(Pointing records for text and elements)
[Begin]

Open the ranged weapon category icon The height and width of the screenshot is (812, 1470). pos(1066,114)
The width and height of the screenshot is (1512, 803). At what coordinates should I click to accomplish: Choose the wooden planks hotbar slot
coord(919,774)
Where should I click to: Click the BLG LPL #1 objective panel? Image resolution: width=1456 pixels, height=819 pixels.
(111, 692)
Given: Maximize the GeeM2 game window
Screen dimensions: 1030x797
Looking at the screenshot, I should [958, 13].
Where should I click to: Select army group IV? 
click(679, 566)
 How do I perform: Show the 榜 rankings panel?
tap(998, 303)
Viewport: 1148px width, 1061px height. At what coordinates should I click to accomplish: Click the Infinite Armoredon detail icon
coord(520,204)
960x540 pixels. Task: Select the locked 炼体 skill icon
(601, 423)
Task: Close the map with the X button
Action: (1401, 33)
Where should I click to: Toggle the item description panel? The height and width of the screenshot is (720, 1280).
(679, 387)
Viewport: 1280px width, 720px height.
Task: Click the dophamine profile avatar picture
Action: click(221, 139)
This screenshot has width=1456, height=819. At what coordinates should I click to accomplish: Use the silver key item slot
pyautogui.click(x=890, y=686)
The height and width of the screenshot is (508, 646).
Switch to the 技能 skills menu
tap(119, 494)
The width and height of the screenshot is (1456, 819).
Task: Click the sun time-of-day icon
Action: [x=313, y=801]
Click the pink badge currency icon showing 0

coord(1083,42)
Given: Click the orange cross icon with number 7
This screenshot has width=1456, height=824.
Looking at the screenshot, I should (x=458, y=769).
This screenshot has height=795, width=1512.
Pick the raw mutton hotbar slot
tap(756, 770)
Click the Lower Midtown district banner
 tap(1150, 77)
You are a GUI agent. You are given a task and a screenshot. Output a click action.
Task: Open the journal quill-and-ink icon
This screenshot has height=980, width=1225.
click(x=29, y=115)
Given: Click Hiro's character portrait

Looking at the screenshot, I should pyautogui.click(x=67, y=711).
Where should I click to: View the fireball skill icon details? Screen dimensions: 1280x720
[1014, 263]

[End]

Directions for this task – Lay out every line of the items above as a JSON list of strings, one string per line, with blank lines left out.

Answer to this exercise –
[
  "Open the ranged weapon category icon The height and width of the screenshot is (812, 1470). pos(1066,114)",
  "The width and height of the screenshot is (1512, 803). At what coordinates should I click to accomplish: Choose the wooden planks hotbar slot",
  "coord(919,774)",
  "Where should I click to: Click the BLG LPL #1 objective panel? Image resolution: width=1456 pixels, height=819 pixels.",
  "(111, 692)",
  "Given: Maximize the GeeM2 game window",
  "Screen dimensions: 1030x797",
  "Looking at the screenshot, I should [958, 13].",
  "Where should I click to: Select army group IV? ",
  "click(679, 566)",
  " How do I perform: Show the 榜 rankings panel?",
  "tap(998, 303)",
  "Viewport: 1148px width, 1061px height. At what coordinates should I click to accomplish: Click the Infinite Armoredon detail icon",
  "coord(520,204)",
  "960x540 pixels. Task: Select the locked 炼体 skill icon",
  "(601, 423)",
  "Task: Close the map with the X button",
  "Action: (1401, 33)",
  "Where should I click to: Toggle the item description panel? The height and width of the screenshot is (720, 1280).",
  "(679, 387)",
  "Viewport: 1280px width, 720px height.",
  "Task: Click the dophamine profile avatar picture",
  "Action: click(221, 139)",
  "This screenshot has width=1456, height=819. At what coordinates should I click to accomplish: Use the silver key item slot",
  "pyautogui.click(x=890, y=686)",
  "The height and width of the screenshot is (508, 646).",
  "Switch to the 技能 skills menu",
  "tap(119, 494)",
  "The width and height of the screenshot is (1456, 819).",
  "Task: Click the sun time-of-day icon",
  "Action: [x=313, y=801]",
  "Click the pink badge currency icon showing 0",
  "coord(1083,42)",
  "Given: Click the orange cross icon with number 7",
  "This screenshot has width=1456, height=824.",
  "Looking at the screenshot, I should (x=458, y=769).",
  "This screenshot has height=795, width=1512.",
  "Pick the raw mutton hotbar slot",
  "tap(756, 770)",
  "Click the Lower Midtown district banner",
  " tap(1150, 77)",
  "You are a GUI agent. You are given a task and a screenshot. Output a click action.",
  "Task: Open the journal quill-and-ink icon",
  "This screenshot has height=980, width=1225.",
  "click(x=29, y=115)",
  "Given: Click Hiro's character portrait",
  "Looking at the screenshot, I should pyautogui.click(x=67, y=711).",
  "Where should I click to: View the fireball skill icon details? Screen dimensions: 1280x720",
  "[1014, 263]"
]